Make no mistake, this is a very dirty movie. Every minute of the film makes damn sure you understand that. It’s a film that makes you want to shower after watching it, and fuck it all that’s why I love it! Few movies can have that kind of an effect on an audience.

Life Between Frames
image via Life Between Frames

We do not simply watch Frank Zito’s life, we are thrust into it. We walk the darkly wet streets with him. We sit in the corner of his dingy flat, and we are up close and personal with his obscenities.

ORIGINS

Every good serial killer must have a beginning, thus keeping that ancient riddle of nature vs. nurture alive – are maniacs born or built? In Frank’s case, we learn that he was constantly abused by his prostitute mother, and honestly, there is a wide-open door left here for us to explore the psychology of a killer through studying our nasty friend, Franky.

scumcinema
image via scumcinema

So, with Freddy we have a child killer who was provoked by his alcoholic father’s sadism, in Jason, we have an innocent child who was bullied, picked on, then left to drown, but who also had an overly-loving mother who was ready and all-too-willing to kill for her beloved Jason. Frank Zito was victim to his mother’s sick perversities. Zito had no supernatural powers, but he kept New York City in a grip of scarlet terror and still proves to be just as deadly as his fellow murderers.

I’ve said it before, but really that’s the kind of killer that makes us all squirm. They live in the flat down the hall, just like Dahmer. They aren’t the type we’d want to spend an afternoon with, but we would never expect to find a hidden museum of the macabre waiting behind their locked doors.

bocadoinferno
image via bocadoinferno

And trust me – and without giving anything away – Frank has a grotesque little shrine built out of sin itself. For gorehounds, this is a film you won’t want to pass up! For slasher freaks, this is one underrated hit you have to finally see.

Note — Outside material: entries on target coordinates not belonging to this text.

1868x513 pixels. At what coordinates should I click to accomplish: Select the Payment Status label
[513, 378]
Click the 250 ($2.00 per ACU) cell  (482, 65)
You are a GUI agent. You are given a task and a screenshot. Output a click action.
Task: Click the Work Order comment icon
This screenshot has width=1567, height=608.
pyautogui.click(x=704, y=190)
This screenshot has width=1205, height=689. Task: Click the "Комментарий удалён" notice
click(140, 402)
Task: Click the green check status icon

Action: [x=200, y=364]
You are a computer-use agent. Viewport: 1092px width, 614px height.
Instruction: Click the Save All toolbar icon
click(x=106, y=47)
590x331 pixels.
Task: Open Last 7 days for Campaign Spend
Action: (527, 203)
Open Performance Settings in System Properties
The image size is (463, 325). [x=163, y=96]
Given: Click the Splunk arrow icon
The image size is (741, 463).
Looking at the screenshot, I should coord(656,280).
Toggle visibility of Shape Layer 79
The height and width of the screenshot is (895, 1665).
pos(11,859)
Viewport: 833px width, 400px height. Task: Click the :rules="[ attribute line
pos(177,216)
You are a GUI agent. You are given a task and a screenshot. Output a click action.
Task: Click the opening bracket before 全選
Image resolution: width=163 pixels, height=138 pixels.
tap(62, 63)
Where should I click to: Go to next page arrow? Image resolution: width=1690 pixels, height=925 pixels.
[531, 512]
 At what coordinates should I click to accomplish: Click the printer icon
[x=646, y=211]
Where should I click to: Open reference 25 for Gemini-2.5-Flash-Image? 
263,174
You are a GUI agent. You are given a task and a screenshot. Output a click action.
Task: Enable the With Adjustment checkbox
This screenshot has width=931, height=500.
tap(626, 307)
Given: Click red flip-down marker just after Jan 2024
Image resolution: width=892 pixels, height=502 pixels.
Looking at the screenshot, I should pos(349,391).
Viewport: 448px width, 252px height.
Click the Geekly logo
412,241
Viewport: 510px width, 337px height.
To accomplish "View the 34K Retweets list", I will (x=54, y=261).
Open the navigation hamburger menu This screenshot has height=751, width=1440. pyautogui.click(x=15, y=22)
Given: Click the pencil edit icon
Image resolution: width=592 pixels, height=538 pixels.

Recently, MANIAC has been enjoying a much-needed revival thanks to my friends over at Eibon Press. They specialize in bringing the crassness of grindhouse classics back to life with new twists and insidious depth. Their first issue of MANIAC is a must-have for any fan of the sleazy classic. And for the truest of sickies, issue 2 promises to pit Frank Zitto against the New York Ripper himself. So holy fuck! It’s a manic dream come true! To read more on the insane awesomeness of Eibon Press please click here and see what you’ve been missing in your life.

Wicked Horror
image via Wicked Horror

So there you have it, my Nasties. Frank Zito is out there in the dark corners of your world. He waits in the shadows and looks out through wild eyes of craven lust. Once he decides to strike there is no escape. So be careful when you walk away from here, and always keep your head turned towards those grimy alleyways, that parking garage you think is empty, or, if you’re really unlucky, outside your front door.